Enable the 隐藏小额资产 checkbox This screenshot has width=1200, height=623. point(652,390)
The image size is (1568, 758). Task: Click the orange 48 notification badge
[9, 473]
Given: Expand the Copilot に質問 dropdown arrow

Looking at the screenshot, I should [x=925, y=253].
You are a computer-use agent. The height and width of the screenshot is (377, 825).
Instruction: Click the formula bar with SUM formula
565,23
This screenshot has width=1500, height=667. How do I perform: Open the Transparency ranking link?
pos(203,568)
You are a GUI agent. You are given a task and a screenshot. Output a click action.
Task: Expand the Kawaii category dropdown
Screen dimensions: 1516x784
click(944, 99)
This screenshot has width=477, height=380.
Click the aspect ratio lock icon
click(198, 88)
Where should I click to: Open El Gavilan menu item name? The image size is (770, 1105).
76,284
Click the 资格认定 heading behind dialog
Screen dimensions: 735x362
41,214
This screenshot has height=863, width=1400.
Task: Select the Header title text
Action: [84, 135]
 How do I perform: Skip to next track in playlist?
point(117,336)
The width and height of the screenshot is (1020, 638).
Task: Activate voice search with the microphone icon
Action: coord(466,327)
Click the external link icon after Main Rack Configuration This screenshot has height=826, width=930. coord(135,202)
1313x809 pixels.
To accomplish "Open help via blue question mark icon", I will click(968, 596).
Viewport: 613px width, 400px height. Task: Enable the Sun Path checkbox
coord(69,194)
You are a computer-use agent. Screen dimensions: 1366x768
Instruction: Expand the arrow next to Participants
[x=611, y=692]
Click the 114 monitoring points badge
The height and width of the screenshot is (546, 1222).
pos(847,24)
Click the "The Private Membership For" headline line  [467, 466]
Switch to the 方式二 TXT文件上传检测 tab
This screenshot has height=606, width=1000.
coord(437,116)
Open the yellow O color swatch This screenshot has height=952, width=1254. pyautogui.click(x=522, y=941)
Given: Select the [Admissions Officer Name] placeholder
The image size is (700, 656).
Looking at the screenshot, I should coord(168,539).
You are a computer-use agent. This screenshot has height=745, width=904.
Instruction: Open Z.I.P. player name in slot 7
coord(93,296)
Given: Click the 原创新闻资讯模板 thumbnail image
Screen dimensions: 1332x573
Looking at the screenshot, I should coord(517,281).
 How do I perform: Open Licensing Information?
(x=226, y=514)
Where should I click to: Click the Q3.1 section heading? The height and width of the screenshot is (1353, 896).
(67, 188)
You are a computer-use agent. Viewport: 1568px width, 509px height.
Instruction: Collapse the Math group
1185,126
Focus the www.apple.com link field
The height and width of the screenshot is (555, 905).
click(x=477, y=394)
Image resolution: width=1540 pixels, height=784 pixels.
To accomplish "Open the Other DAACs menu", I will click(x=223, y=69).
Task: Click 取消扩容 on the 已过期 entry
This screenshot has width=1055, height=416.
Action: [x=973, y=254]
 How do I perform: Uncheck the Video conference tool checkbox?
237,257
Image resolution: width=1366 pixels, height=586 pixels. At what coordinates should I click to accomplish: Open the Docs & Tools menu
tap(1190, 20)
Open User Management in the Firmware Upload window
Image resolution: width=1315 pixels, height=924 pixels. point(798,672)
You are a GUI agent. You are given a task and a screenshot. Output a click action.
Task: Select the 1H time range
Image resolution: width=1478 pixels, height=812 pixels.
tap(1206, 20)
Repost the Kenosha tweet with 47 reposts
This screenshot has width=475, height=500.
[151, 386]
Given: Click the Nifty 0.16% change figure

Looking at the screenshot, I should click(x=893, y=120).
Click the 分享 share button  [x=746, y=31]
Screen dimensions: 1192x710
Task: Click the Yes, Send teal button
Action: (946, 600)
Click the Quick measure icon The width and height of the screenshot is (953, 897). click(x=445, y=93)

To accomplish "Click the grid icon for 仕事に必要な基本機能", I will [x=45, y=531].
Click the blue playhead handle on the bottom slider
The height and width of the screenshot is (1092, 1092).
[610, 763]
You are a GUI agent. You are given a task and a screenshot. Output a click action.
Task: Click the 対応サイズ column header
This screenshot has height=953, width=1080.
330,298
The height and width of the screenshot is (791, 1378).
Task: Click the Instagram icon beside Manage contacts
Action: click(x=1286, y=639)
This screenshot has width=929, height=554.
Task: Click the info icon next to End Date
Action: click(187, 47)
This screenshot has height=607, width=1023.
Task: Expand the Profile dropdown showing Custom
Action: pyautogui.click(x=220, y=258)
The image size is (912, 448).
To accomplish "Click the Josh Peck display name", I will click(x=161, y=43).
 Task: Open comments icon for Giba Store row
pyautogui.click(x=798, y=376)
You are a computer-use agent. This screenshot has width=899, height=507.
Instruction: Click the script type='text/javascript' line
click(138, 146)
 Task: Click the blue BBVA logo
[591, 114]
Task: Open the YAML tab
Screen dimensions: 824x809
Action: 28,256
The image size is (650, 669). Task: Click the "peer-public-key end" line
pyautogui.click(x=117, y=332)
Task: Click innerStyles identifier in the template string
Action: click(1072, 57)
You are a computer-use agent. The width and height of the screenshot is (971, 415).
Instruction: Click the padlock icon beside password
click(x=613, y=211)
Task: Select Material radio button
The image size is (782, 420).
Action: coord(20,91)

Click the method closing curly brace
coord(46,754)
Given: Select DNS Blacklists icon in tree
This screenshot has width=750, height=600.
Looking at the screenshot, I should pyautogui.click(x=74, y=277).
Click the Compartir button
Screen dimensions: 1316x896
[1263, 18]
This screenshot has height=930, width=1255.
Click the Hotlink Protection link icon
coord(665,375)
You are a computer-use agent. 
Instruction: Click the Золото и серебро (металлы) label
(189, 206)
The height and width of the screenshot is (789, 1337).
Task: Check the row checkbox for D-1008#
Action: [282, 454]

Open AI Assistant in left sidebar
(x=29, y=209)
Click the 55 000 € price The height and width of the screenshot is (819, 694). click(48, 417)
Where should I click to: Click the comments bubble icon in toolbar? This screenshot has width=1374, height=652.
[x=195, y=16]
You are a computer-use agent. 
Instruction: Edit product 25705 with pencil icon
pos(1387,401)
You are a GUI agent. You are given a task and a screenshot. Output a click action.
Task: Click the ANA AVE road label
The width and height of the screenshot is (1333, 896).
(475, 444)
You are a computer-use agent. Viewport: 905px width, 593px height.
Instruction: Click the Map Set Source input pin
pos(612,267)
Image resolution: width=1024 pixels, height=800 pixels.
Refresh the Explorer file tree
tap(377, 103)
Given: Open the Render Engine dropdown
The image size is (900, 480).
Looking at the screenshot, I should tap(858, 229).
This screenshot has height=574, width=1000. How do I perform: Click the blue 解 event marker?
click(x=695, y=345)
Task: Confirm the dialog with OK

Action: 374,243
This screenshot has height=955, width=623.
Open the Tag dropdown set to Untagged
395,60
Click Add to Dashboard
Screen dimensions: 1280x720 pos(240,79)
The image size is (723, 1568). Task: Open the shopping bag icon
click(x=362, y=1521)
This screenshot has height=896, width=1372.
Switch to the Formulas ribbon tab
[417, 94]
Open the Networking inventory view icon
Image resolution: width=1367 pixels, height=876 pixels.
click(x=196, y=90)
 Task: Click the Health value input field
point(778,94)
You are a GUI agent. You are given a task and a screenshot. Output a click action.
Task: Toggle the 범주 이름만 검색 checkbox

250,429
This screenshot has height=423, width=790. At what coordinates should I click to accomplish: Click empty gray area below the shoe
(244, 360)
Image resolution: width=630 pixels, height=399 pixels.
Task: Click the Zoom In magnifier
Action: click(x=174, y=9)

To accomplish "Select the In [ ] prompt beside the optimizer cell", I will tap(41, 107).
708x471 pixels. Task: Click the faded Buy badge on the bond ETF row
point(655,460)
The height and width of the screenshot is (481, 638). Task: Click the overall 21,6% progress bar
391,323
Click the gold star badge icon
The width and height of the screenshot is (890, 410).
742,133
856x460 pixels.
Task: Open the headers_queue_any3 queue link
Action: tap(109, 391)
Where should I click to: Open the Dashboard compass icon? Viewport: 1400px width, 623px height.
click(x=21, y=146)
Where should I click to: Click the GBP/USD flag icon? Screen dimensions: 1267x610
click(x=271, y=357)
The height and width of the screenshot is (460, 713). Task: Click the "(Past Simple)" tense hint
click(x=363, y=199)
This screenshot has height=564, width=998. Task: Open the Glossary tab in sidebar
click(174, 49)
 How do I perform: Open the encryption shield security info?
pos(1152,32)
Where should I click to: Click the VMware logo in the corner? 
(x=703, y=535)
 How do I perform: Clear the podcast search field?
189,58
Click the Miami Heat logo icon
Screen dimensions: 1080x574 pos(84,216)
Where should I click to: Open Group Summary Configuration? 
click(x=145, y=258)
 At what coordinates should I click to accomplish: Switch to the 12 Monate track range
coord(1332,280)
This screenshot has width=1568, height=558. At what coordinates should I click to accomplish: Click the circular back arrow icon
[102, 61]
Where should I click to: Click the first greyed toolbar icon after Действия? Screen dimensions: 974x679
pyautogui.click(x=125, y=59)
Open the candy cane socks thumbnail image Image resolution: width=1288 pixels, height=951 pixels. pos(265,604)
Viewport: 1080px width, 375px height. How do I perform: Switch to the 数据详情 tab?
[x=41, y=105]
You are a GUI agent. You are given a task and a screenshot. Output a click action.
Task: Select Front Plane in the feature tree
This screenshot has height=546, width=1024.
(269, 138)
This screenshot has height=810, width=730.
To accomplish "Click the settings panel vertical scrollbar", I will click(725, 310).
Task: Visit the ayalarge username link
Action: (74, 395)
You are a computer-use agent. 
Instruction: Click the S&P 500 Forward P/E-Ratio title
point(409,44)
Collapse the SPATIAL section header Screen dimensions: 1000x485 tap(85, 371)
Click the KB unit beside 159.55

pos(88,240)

____________________

→ **Work task**
Here the output must be the lines above from the line with "Instruction: Click the script" to the line with "You are a computer-use agent. Viewport: 905px", both included, duplicated word for word and nothing else.

→ **Answer to this task**
Instruction: Click the script type='text/javascript' line
click(138, 146)
 Task: Click the blue BBVA logo
[591, 114]
Task: Open the YAML tab
Screen dimensions: 824x809
Action: 28,256
The image size is (650, 669). Task: Click the "peer-public-key end" line
pyautogui.click(x=117, y=332)
Task: Click innerStyles identifier in the template string
Action: click(1072, 57)
You are a computer-use agent. The width and height of the screenshot is (971, 415).
Instruction: Click the padlock icon beside password
click(x=613, y=211)
Task: Select Material radio button
The image size is (782, 420).
Action: coord(20,91)

Click the method closing curly brace
coord(46,754)
Given: Select DNS Blacklists icon in tree
This screenshot has width=750, height=600.
Looking at the screenshot, I should pyautogui.click(x=74, y=277).
Click the Compartir button
Screen dimensions: 1316x896
[1263, 18]
This screenshot has height=930, width=1255.
Click the Hotlink Protection link icon
coord(665,375)
You are a computer-use agent. 
Instruction: Click the Золото и серебро (металлы) label
(189, 206)
The height and width of the screenshot is (789, 1337).
Task: Check the row checkbox for D-1008#
Action: [282, 454]

Open AI Assistant in left sidebar
(x=29, y=209)
Click the 55 000 € price The height and width of the screenshot is (819, 694). click(48, 417)
Where should I click to: Click the comments bubble icon in toolbar? This screenshot has width=1374, height=652.
[x=195, y=16]
You are a computer-use agent. 
Instruction: Edit product 25705 with pencil icon
pos(1387,401)
You are a GUI agent. You are given a task and a screenshot. Output a click action.
Task: Click the ANA AVE road label
The width and height of the screenshot is (1333, 896).
(475, 444)
You are a computer-use agent. Viewport: 905px width, 593px height.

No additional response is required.